Quase ao mesmo tempo, uma Instrução Normativa do INSS (a de número 136, de agosto de 2022), abriu as portas para a farra bilionária e cruel, autorizando os tutores e responsáveis a contraírem empréstimos em nome do beneficiário legal, diretamente, e eliminando a necessidade de autorização judicial.

Tudo encadeado e encaixado.

Um levantamento recente do INSS revela que mais de 395 mil acordos foram averbados só naquele 2022, com instituições financeiras, via BPC ou pensão por morte. A maior concentração se deu na faixa etária dos 11 aos 13 anos (136 mil acordos). Quinze desses casos envolviam menores de um ano! Em um deles, a criança nasceu em maio e, em dezembro, já tinha uma dívida de R$ 15.593 em seu nome, a ser paga em 84 parcelas. 

Além do empréstimo consignado, outros dois produtos foram vendidos a menores, a partir de 2022 - a RMC (Reserva de Margem Consignável) e a RCC (Reserva do Cartão Consignado), que funcionam como cartões de crédito e têm juros de até 2,46% ao mês (ou 33,86% ao ano!). Tudo com desconto em folha.

Essas normas começaram a ser revistas e anuladas a partir das investigações da Controladoria-Geral da União e da Polícia Federal, no governo Lula. Desde maio de 2025, quando assumiu o atual presidente do INSS, Gilberto Waller Júnior, a instituição passou a revisar todos os acordos com bancos e já reduziu de 74 para 59 a lista de instituições parceiras, por conta de irregularidades. Mudaram as regras do consignado e há um pente-fino em relação aos descontos em folha.

Mas é preciso ir além. Torna-se urgente fazer uma força-tarefa para uma revisão de todas as normas e todos os atos do INSS no governo Bolsonaro, já identificado como Marco Zero das fraudes nos benefícios, com a revogação das decisões prejudiciais aos beneficiários. É preciso uma investigação ampla dos contratos assinados no período e do envolvimento das instituições financeiras.
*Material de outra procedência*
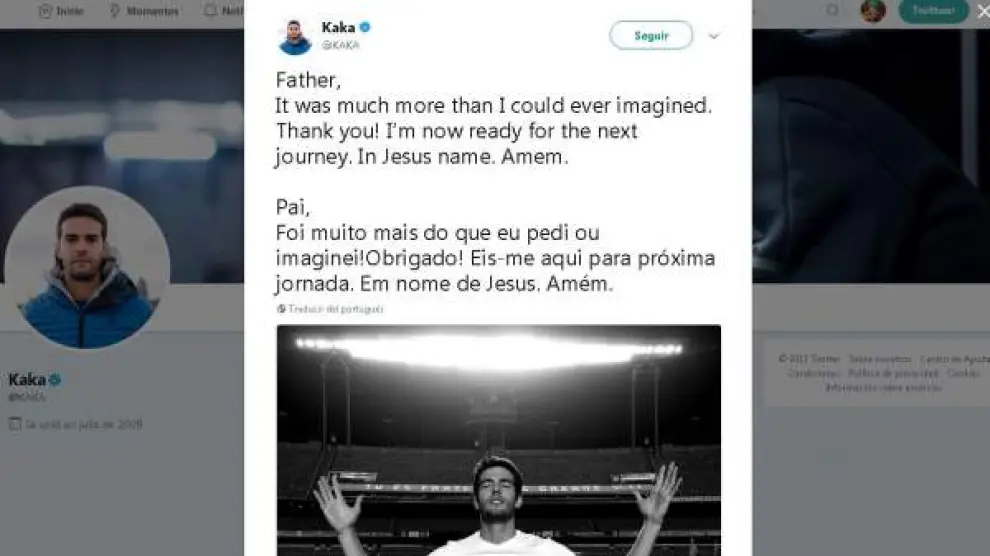Screen dimensions: 990x556
Task: Click 'Traducir del portugués' translate link
Action: pos(336,309)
No caso das crianças e dos mais vulneráveis endividados, é preciso construir um projeto que inclua desde o rastreamento dos empréstimos, especialmente os de maior porte, uso do dinheiro, envolvimento de tutores, responsáveis e, eventualmente, de terceiros, até o ressarcimento às vítimas. Buscar soluções jurídicas para a suspensão imediata dos pagamentos e para a devolução do já descontado, prevendo, inclusive, a participação monetária das 47 instituições financeiras que emprestaram dinheiro a menores, assumindo o risco de operações no mínimo controversas, uma vez que o Código Penal proíbe que menores assinem contratos dessa natureza. É inconcebível que essas pessoas já tão frágeis continuem a carregar este peso.

* Este é um artigo de opinião, de responsabilidade do autor, e não reflete a opinião do Brasil 247.